**PROBLEM TO SOLVE:** Transcribe the lines below exactly, beginning with the line that holds "The image size is (1262, 674)." and ending with the final line, both included. Pictures are to be left out.

**GIVEN INFORMATION:**
*** Block opens ***
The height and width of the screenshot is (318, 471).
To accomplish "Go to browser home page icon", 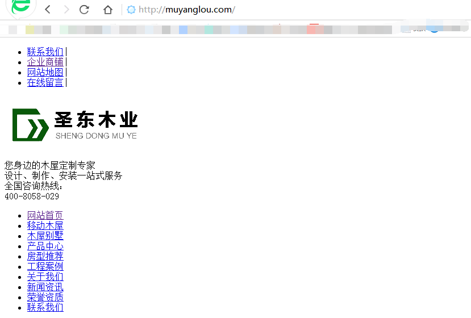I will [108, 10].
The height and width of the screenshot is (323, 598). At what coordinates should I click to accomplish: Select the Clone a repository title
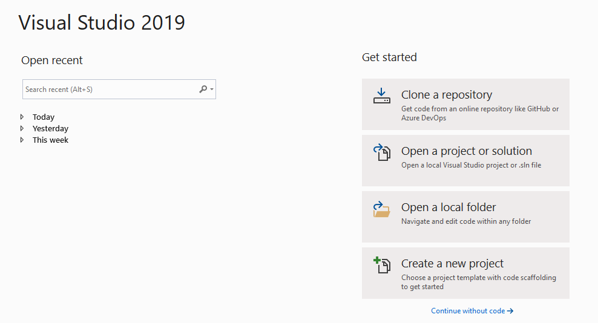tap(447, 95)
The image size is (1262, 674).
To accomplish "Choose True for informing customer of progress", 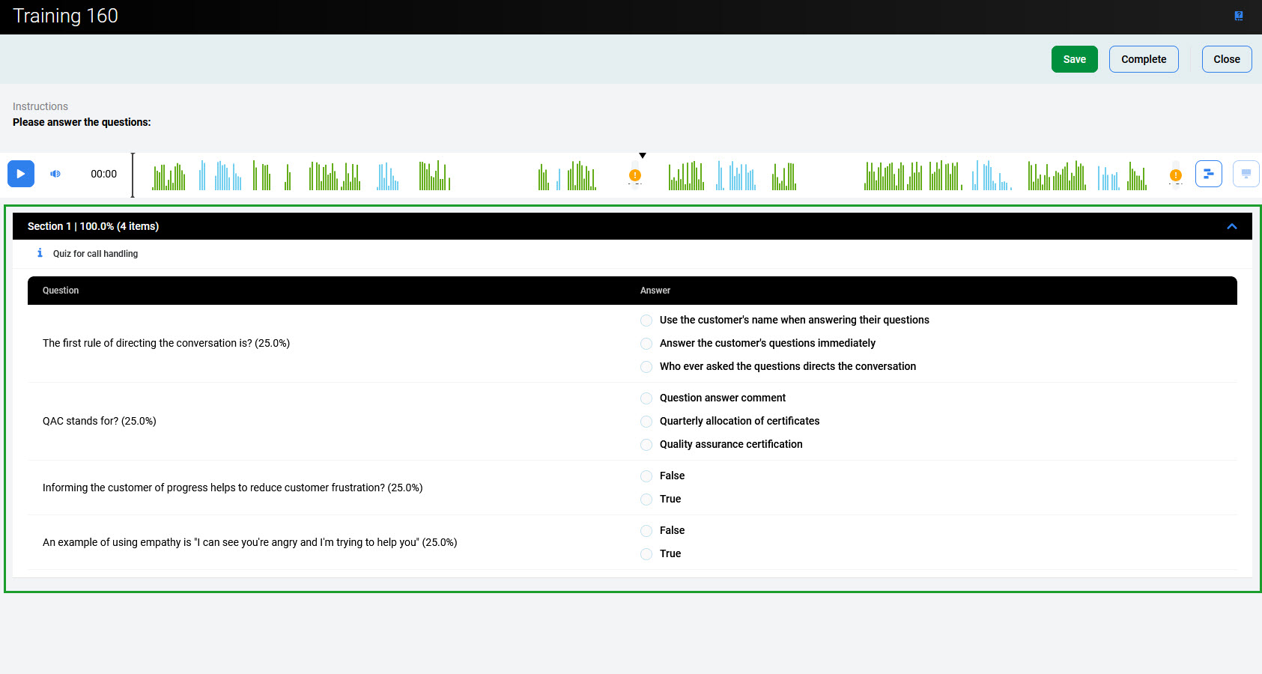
*** Block closes ***
**THE ANSWER:**
The image size is (1262, 674).
To accomplish "Choose True for informing customer of progress", 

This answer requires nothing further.